# Old NY Saw Mill Company closes it's doors,



## PrestigeR&D (Jan 6, 2010)

For those of you that appreciate the history of the old mills and their machinrey. This is a great post by Bill Richardson on the "Lap Mill Co. of Leroy NY that closed it's doors and was selling off all of the contents. Notably some of the old wood milling machines which most if not all were operated on main line jack shafts. 

They closed their doors back in 2009, Bill Richardson contacted me about a band saw that was up for sale, but it would have needed some serious work to get it up to modern standards and some serious refurbishment. I had to pass on it unfortunatly...

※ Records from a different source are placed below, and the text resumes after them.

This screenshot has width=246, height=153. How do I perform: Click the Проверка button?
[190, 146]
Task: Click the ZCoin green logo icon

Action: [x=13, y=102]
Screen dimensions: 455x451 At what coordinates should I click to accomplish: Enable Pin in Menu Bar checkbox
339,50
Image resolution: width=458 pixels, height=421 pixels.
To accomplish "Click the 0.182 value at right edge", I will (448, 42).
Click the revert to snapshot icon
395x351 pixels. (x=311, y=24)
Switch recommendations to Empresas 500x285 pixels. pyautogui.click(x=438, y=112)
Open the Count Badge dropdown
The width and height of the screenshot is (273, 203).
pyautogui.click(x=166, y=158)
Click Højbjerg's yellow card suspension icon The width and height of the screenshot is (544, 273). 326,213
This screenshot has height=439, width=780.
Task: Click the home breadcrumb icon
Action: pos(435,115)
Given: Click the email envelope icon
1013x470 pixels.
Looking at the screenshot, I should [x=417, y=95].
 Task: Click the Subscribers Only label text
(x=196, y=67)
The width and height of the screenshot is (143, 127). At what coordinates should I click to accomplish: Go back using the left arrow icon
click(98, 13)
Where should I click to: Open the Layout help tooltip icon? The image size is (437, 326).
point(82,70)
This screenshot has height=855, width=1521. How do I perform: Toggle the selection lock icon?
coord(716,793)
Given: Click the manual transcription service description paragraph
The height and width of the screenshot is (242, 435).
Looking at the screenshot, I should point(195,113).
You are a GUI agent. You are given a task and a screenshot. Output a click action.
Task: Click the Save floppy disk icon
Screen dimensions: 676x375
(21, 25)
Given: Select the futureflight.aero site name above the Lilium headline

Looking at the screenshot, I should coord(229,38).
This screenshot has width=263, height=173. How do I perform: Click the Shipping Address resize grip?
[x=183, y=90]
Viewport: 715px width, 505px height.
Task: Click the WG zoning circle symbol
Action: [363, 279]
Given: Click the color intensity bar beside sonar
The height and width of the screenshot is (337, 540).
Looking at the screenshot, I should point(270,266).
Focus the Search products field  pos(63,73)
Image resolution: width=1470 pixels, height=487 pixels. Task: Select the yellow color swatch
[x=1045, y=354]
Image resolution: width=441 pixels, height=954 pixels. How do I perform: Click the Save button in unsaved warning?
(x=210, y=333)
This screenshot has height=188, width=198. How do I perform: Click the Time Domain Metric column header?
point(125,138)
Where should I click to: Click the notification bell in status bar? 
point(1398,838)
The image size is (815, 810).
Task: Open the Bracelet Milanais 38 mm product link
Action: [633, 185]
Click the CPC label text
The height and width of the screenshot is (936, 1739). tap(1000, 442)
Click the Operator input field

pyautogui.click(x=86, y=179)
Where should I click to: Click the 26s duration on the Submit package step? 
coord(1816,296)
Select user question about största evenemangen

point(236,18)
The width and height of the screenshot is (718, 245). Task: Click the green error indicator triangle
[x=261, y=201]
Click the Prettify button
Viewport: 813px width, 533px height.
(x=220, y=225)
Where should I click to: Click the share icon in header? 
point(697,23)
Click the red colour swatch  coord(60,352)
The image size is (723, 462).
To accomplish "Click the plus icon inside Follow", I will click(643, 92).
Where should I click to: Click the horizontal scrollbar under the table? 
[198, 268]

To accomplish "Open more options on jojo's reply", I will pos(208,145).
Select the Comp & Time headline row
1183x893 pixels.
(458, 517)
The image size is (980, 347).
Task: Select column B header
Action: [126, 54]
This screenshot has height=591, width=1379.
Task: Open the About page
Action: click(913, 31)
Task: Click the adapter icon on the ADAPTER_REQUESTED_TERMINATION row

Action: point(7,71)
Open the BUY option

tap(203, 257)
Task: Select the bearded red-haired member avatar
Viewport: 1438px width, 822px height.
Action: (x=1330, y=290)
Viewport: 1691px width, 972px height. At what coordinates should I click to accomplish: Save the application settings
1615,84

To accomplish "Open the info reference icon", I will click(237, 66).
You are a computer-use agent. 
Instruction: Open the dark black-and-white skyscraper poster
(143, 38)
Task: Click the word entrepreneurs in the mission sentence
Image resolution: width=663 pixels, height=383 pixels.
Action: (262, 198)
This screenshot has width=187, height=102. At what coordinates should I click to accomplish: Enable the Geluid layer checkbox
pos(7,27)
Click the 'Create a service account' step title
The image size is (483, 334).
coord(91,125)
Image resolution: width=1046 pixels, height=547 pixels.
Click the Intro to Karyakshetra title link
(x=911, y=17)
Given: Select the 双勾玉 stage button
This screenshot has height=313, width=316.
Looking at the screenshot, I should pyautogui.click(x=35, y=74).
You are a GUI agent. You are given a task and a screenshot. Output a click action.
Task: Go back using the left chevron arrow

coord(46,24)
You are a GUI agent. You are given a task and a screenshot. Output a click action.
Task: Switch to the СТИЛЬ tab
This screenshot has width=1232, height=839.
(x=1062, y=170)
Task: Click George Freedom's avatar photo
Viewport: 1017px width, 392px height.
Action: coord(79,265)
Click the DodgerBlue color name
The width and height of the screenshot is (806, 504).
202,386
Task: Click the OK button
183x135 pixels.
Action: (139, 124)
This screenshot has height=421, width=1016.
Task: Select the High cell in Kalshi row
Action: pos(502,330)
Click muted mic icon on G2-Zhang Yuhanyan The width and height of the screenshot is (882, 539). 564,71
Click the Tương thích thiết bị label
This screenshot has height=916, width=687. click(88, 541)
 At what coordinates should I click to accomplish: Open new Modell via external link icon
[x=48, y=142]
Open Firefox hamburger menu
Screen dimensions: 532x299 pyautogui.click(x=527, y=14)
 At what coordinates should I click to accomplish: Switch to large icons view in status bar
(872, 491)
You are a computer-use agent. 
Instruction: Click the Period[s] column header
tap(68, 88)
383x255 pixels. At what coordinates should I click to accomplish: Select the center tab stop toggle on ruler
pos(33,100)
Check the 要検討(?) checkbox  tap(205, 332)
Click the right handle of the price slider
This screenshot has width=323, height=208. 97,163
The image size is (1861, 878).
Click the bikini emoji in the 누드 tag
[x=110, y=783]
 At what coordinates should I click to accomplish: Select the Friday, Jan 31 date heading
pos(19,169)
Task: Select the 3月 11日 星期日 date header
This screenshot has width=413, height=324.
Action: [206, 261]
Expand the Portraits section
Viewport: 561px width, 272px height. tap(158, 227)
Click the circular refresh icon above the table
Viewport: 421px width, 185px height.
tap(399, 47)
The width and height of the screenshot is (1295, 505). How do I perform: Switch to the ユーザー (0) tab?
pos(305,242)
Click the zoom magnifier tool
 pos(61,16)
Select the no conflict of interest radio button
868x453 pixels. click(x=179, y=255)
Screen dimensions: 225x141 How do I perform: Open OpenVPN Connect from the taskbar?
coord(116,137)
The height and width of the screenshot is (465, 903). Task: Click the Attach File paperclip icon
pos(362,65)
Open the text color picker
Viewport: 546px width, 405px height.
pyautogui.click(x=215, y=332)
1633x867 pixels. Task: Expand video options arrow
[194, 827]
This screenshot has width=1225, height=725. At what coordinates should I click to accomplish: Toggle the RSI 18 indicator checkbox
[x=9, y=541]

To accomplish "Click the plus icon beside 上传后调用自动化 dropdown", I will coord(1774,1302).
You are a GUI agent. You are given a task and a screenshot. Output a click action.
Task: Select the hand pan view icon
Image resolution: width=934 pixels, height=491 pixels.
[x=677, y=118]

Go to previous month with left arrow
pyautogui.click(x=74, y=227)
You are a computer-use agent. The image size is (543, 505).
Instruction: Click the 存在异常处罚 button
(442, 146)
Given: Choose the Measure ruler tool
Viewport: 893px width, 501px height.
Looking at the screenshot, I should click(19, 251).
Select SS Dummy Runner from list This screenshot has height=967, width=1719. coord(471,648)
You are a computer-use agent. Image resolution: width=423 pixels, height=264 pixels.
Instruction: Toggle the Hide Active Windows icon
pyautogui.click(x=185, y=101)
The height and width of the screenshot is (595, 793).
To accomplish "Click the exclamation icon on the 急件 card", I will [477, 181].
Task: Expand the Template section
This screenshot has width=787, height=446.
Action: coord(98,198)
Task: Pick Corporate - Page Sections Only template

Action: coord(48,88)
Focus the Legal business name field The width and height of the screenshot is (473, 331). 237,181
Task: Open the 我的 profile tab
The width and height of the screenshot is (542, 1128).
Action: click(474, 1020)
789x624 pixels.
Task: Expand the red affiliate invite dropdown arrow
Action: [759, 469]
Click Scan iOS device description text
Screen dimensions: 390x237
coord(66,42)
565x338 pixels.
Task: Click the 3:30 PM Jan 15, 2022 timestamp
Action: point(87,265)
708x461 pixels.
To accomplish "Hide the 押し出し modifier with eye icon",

There is a molder on the trailer of the red truck that is absolutely mamoth......
http://www.owwm.org/viewtopic.php?f=1&t=95501









B,:thumbsup:


----------



## tgeb (Feb 9, 2006)

Too bad they could not turn that place into some sort of a working museum....once it's gone.....it's gone.


----------



## PrestigeR&D (Jan 6, 2010)

I totally agree with you Tom, :thumbsup:
Erick uploaded some more pictures of the Lapp mill machinery moving- there is a 30" flywheel on a overhead jack shaft...along with a huge Colladay sticker/molder 11 1/2' long, 4 1/2' wide weighing 4000-5000lbs - somewhere around that in weight. Take a look at the saw dust pit- 


B,:thumbsup:


----------